Magistrates in this scenario (dealing with extradition matters) sit alone so yes, it is theoretically possible to have a "kangaroo court" at first instance, however if the judge was unreasonable or erred in law or fact, it would be swiftly corrected by the High Court (Queen's Bench Division - Criminal) or the Supreme Court by way of appeal.
These two courts sit as a panel. The High Court typically has three judges on the bench, while the Supreme Court has 11. It is theoretically easy to influence a single judge; it is much harder to inappropriately influence three or 11 to get a majority verdict in your favour.

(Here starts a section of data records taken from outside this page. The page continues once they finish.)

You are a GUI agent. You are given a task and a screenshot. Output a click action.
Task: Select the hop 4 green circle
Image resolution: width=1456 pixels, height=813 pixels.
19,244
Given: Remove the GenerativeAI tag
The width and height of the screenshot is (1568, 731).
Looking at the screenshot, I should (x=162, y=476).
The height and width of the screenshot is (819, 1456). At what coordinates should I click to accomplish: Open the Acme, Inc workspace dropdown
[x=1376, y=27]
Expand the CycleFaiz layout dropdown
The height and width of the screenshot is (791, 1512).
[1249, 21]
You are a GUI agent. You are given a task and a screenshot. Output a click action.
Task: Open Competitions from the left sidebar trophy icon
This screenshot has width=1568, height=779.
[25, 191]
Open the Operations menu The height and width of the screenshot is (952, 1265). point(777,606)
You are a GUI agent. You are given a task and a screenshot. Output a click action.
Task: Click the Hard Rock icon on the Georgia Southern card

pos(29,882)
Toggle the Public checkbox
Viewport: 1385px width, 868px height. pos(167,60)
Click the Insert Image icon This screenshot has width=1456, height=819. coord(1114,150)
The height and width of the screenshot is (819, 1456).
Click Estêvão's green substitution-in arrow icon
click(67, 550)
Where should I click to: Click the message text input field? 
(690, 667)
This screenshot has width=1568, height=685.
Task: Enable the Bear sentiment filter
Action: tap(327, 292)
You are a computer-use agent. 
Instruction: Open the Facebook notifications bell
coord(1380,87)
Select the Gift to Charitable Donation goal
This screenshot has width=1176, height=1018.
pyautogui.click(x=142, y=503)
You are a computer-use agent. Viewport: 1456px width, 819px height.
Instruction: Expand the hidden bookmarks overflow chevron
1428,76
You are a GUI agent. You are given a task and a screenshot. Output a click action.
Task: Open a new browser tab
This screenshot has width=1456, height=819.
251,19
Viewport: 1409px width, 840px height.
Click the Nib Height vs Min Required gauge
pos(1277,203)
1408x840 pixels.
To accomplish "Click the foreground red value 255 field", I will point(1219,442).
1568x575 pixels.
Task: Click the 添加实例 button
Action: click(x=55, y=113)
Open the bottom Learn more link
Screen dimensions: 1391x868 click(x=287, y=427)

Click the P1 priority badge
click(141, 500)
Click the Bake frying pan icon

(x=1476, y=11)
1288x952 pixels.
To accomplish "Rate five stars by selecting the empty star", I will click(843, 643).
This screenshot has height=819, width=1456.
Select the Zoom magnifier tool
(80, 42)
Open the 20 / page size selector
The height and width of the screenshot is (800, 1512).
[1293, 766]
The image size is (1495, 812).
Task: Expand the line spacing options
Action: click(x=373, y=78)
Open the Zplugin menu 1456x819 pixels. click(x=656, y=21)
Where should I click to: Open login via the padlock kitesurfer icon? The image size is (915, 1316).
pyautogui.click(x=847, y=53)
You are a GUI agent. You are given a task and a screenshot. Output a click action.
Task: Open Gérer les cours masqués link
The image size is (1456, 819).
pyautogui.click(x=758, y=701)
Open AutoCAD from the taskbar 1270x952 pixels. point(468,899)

There are no suggestions that the judge here was improperly influenced and if they were, they would be subject to disciplinary proceedings by the Office for Judicial Conduct. It goes without saying that the case would also be ruled a mistrial and another judge would handle it all over again.
As a future British lawyer, I don't see what filming the proceedings would bring to the judicial system in terms of legitimacy.
Court transcripts are publicly available, anyone can come to the hearings (unless it's a closed session which is rare) and report on the events. Justice is seen to be done, and filming appears largely inappropriate for the vast majority of cases proceeding through the judicial system in my opinion.
>Baraitser then capped it all by saying the February hearing will be held, not at the comparatively open and accessible Westminster Magistrates Court where we were, but at Belmarsh Magistrates Court, the grim high security facility used for preliminary legal processing of terrorists, attached to the maximum security prison where Assange is being held. There are only six seats for the public in even the largest court at Belmarsh, and the object is plainly to evade public scrutiny and make sure that Baraitser is not exposed in pulic again again to a genuine account of her proceedings, like this one you are reading. I will probably be unable to get in to the substantive hearing at Belmarsh.
This doesn't bode well for any inkling Snowden may have of returning to the US in a timeframe that doesn't include some kind of revolutionary change of government.
Funny to read through the comments going back and forth on definitions of journalism and the details of extradition treaties.
Did you not read the article? The convoluted legal language and system are used to explain away the reality that there are no rules really.
If you mess with powerful interests you are in trouble. No legislation or rights or specifics make the slightest difference at all. It's uncomfortable, but that's reality.
Or maybe this is too optimistic. Maybe our grandsons will indeed understand us. They will understand us too well, and be ashamed of us.